Data from the literature confirmed that laparoscopy is associated with safety and efficacy outcomes that are similar to those that have been reported for laparotomy for the treatment of endometrial cancer.318

Our results indicate that both laparoscopic and laparotomic approaches are feasible in patients with endometrial cancer but laparoscopy may have more advantages than laparotomy in postoperative pain and days of hospitalization, like other studies also concluded.37,9,13 There were no significant differences for intraoperative and postoperative complications, and not also in blood loss. Many studies have reported less bleeding in laparoscopic procedures,5,6,12,13,1518 but there were no differences in a randomized trial.3,4

On the other hand, a longer operative time is needed for laparoscopic staging surgery. That fact is common in most of the studies published,3,4,6,7,15 except of one.13 It is also important to note that the development of the study coincided with the learning curve of the laparoscopic surgeons of our hospital, and this fact may have contributed to elongate the surgical procedure.

However, laparoscopy does not seem to improve the overall survival and the disease-free survival rate,3,4,9,1315,17,18 although multicenter randomized trials are required to evaluate the overall oncologic outcomes of this procedure.
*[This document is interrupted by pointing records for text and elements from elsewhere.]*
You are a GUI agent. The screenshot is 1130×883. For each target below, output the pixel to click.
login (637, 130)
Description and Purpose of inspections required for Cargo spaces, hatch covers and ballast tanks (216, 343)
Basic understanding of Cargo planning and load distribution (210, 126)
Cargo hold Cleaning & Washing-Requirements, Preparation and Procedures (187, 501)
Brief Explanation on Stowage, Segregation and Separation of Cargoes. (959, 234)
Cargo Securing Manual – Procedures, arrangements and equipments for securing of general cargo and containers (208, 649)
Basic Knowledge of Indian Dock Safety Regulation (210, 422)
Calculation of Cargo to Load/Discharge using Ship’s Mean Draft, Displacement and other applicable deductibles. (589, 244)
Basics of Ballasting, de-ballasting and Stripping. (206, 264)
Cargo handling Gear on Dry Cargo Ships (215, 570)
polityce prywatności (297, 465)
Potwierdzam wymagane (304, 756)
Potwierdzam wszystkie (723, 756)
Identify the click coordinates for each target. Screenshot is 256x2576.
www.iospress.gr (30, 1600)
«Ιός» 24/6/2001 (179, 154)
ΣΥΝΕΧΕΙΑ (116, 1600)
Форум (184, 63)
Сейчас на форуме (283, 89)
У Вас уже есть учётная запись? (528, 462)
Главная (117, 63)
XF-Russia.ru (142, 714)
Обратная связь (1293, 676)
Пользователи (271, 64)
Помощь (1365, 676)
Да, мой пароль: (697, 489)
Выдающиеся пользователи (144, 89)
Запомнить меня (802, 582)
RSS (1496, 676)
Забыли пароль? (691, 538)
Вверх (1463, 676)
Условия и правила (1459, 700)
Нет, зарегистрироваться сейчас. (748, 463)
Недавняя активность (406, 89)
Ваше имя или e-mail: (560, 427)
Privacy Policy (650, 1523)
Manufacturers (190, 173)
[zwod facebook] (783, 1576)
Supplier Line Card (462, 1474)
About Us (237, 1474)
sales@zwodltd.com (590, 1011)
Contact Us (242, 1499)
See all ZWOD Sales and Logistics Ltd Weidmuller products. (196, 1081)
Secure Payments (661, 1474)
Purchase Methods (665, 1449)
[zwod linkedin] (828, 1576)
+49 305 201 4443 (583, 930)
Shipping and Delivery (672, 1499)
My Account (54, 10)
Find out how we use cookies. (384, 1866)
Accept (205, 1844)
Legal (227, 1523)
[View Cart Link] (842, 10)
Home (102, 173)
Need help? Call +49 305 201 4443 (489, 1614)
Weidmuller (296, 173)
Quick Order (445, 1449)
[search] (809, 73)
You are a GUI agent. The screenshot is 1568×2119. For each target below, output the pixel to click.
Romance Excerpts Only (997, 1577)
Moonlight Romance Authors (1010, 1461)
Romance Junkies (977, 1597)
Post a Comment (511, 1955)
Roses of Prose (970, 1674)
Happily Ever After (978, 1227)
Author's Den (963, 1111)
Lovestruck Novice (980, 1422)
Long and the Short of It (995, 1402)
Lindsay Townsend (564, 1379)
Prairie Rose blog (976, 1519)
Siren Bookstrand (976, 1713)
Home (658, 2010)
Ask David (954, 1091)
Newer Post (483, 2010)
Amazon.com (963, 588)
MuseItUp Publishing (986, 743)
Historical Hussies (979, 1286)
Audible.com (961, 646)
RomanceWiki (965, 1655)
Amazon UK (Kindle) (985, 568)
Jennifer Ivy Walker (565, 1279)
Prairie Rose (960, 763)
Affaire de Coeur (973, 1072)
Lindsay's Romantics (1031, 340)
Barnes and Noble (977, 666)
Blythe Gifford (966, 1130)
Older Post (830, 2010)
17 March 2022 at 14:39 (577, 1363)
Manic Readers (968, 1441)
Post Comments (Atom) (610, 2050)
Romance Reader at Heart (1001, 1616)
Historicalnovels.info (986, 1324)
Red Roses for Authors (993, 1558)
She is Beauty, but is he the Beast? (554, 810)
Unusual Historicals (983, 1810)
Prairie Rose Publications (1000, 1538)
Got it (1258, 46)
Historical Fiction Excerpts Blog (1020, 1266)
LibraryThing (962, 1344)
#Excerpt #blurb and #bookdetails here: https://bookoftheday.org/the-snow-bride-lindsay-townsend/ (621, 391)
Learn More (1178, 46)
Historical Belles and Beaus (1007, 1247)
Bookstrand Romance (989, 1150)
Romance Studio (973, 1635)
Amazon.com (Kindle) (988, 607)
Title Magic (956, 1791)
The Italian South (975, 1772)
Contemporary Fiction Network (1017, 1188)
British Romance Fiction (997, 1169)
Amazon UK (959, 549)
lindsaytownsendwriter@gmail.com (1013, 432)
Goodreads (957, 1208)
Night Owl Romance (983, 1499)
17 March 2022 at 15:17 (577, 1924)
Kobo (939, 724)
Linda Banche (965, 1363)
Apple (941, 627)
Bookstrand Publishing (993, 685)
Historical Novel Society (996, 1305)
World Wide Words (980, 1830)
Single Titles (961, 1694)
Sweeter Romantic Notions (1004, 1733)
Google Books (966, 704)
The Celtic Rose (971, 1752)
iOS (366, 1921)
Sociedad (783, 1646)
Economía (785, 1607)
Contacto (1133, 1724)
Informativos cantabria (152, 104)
It has been a topic of controversial in the recent years on the use of uterine manipulators during laparoscopic procedures, because of the role that they may play in endometrial cancer recurrence. The uterine manipulator is essential to improve exposure and prevent ureteral complications. This has increased concerns regarding the dissemination of malignant cells to the vaginal cuff and the peritoneal cavity through the fallopian tubes. It was claimed that the fallopian tubes should be occluded at the beginning of the procedure. However, the findings that peritoneal washings before and after the insertion of the uterine manipulator were identical indicated that uterine manipulation during laparoscopic hysterectomy does not increase the incidence of positive peritoneal cytology in endometrial cancer.21,22 In our study, we used a uterine manipulator in all the laparoscopic procedures, and there were no statistically significant differences between the rate of peritoneal recurrences and in vaginal cuff for both groups. Further investigation is needed for the clarification of the influence of uterine manipulators in cancer recurrence.

The main strengths of our study are the long-term follow-up (60 months) and the fact that all the surgical treatment in the laparoscopy group was performed using uterine manipulator. On the other hand, the weakness of it is that it is not a randomized controlled trial and the power of the study is limited because of the small sample size.

With our data, we can conclude that the type of surgical approach and the use of uterine manipulators do not seem to influence the disease-free survival and recurrence rates in early-stage endometrial cancer.

Footnotes

The authors declare no conflicts of interest.